Parenting Expectations – There is no such thing as a teenager

A few years ago we took a portion of the front lawn and dug up the grass, tilled the ground and planted seeds and bulbs with the hope and expectation that flowers would grow.  After planting we did not just sit back, watch and wait for flowers to pop out of the ground.  Even after the initial preparation was done we still needed to water and sometimes feed the plants to make them go from tiny little seed or bulb to the beautiful shape that God planned out for that little seed.  Those who garden know that we also needed to be constantly weeding, removing from the garden those things that would interfere with our plans for the garden through the actions of the birds or wind that would overwhelm or destroy the plants if left unattended.  Why is it that cotton candy bushes don’t spread naturally but poison ivy does anyway?   Even if we just stand still, choose to take some time off to attend to other things and not do what we need to do to tend to the garden and let it just be, it is always the weeds that benefit.  Standing still in the garden is an invitation for disaster.

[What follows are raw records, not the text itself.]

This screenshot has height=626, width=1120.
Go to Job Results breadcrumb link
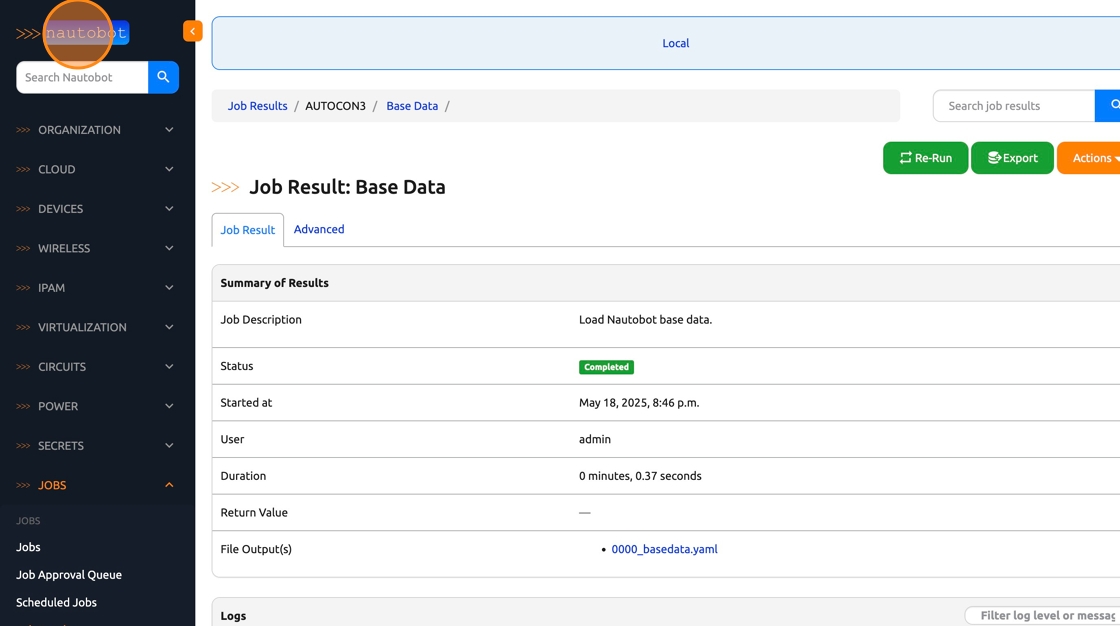click(x=257, y=106)
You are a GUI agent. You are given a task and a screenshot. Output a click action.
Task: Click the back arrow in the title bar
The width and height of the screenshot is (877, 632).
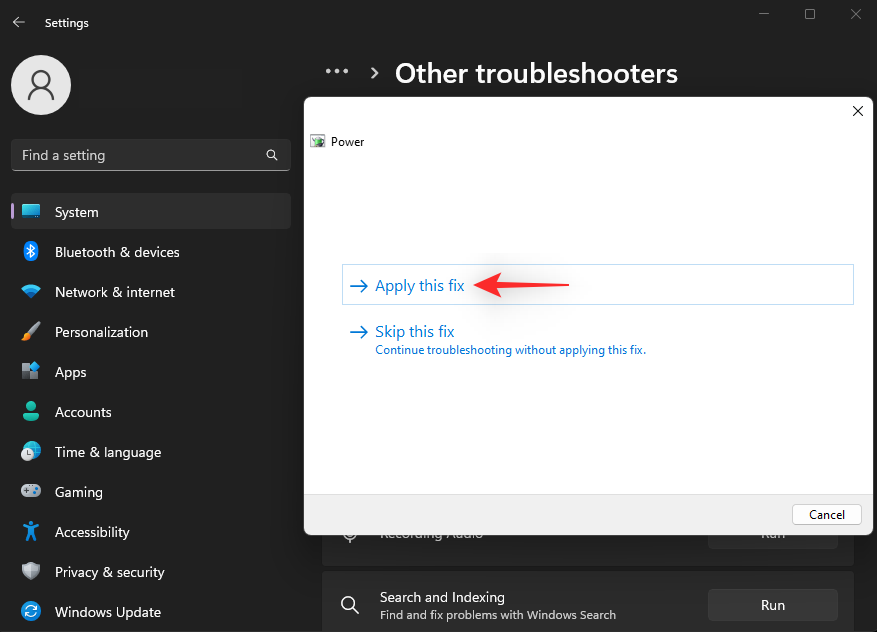(18, 22)
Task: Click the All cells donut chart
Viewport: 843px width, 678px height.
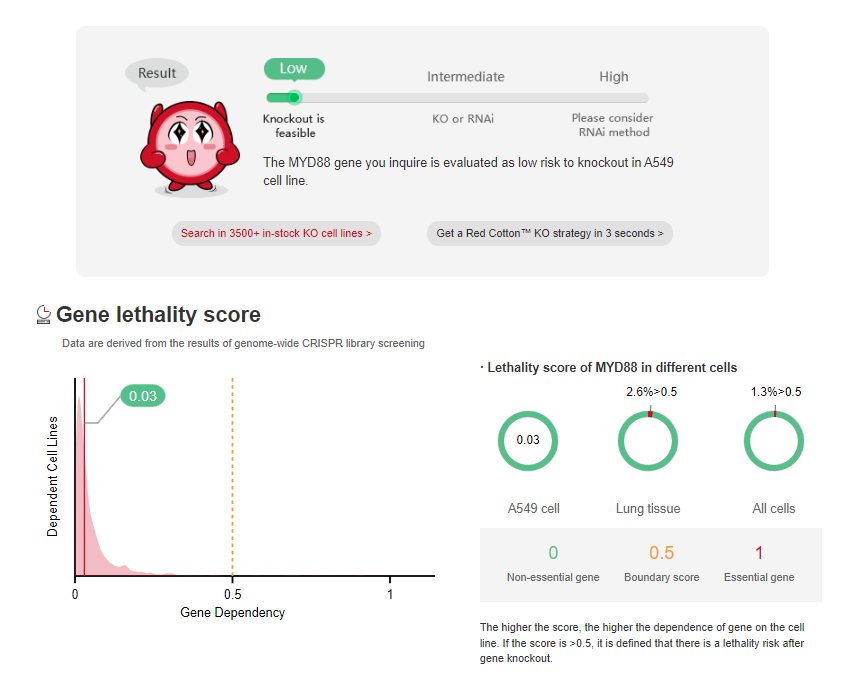Action: [x=774, y=440]
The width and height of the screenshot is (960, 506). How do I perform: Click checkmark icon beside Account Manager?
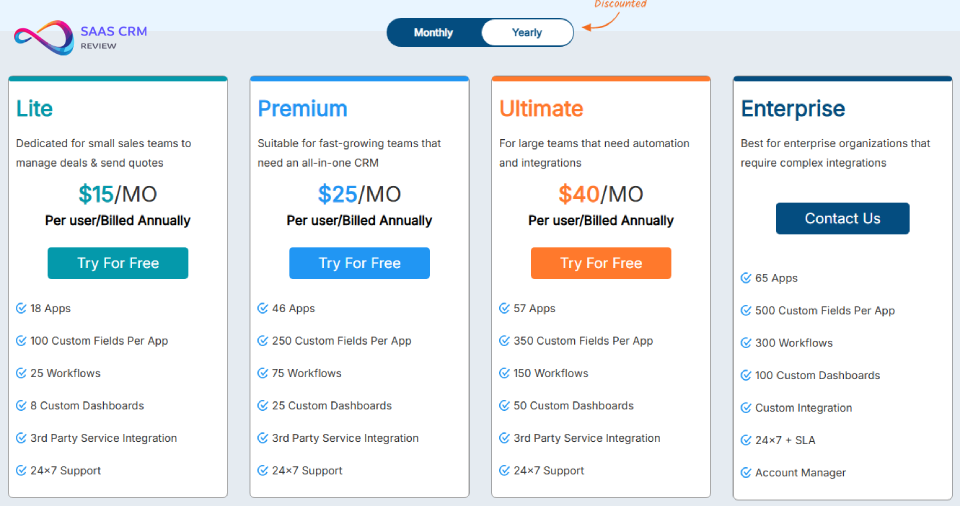[746, 473]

The Christian life is a lot like a garden.  Either we are going forward and headed toward blooming, the production of fruit of the Spirit in our lives, or we are going backwards and being threatened with being overtaken by weeds.  As a parent, the same principle applies as we are either tending to our children and teaching them every day to love and follow the Lord as Deuteronomy 6 contemplates or we are going backwards.  The world is perfectly happy to come in and teach our kids if we choose not to do so.

This truth particularly needs to be understood in an area that the world tells us is one that we have no hope in — our kids between the age of 12 and 20, what the world calls teenagers with all of the baggage that comes along with that title.  The world in the form of parenting experts, tv shows, movies and peers say that this will be the time of rebellion, disrespect and wildness on the part of your kids of that age.  With all of the bodily changes going on, they are just hormone machines that cannot be controlled, just roll with it and give them space are the commonly offered words of advice.  Let them spread their wings.  What are you going to do, they are teenagers?  The problem with this advice is that it makes up a title that is no where present in the Bible and was not present in history until relatively recently, as recently as 100 years ago these special flowers were fighting wars and taming frontiers.  It also creates a self-fulfilling loop.  I expect my kids based upon an arbitrary assigned title to act badly and as a result of cultural expectations think there is nothing I can do, so I do nothing and my child acts worse and worse.  If we step back and give room to grow in our gardens without tending and wisdom, it is only weeds that will flourish.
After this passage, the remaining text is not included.